DOCUMENT PASSAGE.
#####

Dida Diriba, General Manager of the city’s EPA, confirmed that the authority is fully prepared to implement the regulation in coordination with the Transport Bureau, Traffic Police, and traffic management agencies. “Gas emission is a key challenge we are now prioritizing,” Dida told Capital. “A standard has been set, and every vehicle must now possess a certificate of verification. We will also conduct instant inspections, similar to alcohol tests, to ensure compliance.”

As part of the broader campaign, the government has also halted the importation of used cars, a measure intended to reduce the number of high-emission vehicles on the roads. Authorities plan to work closely with garages to carry out the necessary mechanical and technological upgrades needed to meet the new standards. The directive is expected to take effect this week.

In line with the government’s push for cleaner transportation, local company Eco Tech Solution plc has introduced the “Combustion Optimizer,” a fuel efficiency and emissions reduction device manufactured by Italy-based Supertech. The aftermarket device is designed for both gasoline and diesel engines, improving fuel combustion efficiency by using detergents to clean critical engine components. This process, according to the manufacturer, enhances fuel burn, cuts unburned hydrocarbon emissions, and improves fuel economy.

Supertech’s Commercial Director, Luigi Salemi, said the device has been available for a decade in overseas markets and has been particularly effective in countries with older vehicle fleets. “We see significant potential in growing economies like Ethiopia, where cars are typically older than in Europe or North America,” Salemi told Capital. He confirmed the company had engaged with Ethiopian authorities and chosen Eco Tech Solution as its local partner based on its capability to oversee a project-based rollout.

#####

DATASET EXTRACT.
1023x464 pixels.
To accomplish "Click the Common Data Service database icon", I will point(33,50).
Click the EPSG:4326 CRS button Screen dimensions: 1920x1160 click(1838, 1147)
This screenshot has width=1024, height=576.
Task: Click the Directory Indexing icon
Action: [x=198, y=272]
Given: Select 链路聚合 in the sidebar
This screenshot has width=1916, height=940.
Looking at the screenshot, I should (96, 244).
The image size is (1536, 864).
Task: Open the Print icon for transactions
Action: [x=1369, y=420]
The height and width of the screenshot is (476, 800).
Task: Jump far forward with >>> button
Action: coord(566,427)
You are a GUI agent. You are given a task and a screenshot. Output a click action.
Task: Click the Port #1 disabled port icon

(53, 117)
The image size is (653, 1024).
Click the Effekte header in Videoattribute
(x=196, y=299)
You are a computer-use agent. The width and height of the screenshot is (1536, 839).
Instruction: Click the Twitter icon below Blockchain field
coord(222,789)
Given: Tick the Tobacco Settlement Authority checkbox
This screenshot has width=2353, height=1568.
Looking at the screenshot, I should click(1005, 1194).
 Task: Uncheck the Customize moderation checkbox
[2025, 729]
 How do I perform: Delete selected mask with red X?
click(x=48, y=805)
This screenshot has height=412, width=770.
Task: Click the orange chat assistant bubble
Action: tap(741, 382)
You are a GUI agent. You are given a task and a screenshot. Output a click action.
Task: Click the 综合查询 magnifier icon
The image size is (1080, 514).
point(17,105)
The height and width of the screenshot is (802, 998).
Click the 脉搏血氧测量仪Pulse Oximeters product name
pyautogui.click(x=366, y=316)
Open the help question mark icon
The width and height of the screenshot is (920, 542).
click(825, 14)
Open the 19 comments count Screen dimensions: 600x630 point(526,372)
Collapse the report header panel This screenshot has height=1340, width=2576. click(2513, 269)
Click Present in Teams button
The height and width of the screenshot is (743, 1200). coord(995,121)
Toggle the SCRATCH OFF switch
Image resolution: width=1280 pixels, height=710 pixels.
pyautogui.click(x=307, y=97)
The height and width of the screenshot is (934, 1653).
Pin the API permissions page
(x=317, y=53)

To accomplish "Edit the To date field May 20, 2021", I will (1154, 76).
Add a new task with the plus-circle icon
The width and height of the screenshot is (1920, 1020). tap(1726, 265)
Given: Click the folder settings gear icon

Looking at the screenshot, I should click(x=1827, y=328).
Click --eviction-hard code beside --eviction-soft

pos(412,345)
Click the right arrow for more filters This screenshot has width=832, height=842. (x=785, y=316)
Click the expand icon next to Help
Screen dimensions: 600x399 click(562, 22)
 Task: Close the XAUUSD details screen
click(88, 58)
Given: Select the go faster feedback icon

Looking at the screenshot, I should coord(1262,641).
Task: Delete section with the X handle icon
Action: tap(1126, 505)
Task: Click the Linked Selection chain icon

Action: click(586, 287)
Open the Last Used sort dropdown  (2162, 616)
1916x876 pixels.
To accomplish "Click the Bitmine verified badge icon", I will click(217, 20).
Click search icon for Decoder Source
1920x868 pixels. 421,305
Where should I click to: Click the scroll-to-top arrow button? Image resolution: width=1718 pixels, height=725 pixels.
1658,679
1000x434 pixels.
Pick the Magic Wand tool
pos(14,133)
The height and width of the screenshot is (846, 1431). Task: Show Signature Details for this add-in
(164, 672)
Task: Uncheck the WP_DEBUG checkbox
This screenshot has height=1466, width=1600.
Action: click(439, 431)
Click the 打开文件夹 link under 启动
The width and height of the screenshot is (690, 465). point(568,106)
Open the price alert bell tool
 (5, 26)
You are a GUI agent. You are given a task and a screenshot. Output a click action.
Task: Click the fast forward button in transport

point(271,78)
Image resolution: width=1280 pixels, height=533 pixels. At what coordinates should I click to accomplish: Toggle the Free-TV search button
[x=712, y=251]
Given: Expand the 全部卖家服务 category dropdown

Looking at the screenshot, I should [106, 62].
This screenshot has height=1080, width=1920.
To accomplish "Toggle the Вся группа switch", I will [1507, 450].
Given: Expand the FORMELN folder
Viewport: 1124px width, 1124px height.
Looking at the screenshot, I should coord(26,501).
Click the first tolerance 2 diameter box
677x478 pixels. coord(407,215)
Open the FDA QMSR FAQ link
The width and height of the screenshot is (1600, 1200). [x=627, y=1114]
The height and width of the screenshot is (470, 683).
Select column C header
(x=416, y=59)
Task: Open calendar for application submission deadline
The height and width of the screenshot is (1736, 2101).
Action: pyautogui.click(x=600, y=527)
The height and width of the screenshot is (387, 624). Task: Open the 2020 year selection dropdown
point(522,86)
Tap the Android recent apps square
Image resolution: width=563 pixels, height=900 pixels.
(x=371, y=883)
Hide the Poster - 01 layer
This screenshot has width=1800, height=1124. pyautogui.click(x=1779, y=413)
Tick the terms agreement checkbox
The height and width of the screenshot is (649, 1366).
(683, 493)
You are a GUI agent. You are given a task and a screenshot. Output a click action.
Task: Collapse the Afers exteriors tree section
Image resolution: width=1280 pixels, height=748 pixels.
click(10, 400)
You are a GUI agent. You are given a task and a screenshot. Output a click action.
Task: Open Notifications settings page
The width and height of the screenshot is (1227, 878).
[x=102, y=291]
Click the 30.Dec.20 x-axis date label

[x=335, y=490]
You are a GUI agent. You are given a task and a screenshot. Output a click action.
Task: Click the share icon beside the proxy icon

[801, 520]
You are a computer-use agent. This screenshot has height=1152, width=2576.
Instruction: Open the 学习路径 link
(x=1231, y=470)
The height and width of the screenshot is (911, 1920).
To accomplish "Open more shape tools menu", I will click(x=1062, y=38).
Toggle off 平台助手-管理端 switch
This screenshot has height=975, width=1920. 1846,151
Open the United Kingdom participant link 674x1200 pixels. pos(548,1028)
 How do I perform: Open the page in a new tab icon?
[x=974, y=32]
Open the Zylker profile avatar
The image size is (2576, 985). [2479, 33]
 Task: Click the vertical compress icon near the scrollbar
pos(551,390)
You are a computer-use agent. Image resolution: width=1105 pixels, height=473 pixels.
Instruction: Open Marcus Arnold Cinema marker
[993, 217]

#####

GIVEN PROBLEM. In the article on vehicle emissions, which company manufactures the "Combustion Optimizer"?

EXPECTED ANSWER. Supertech, a company based in Italy.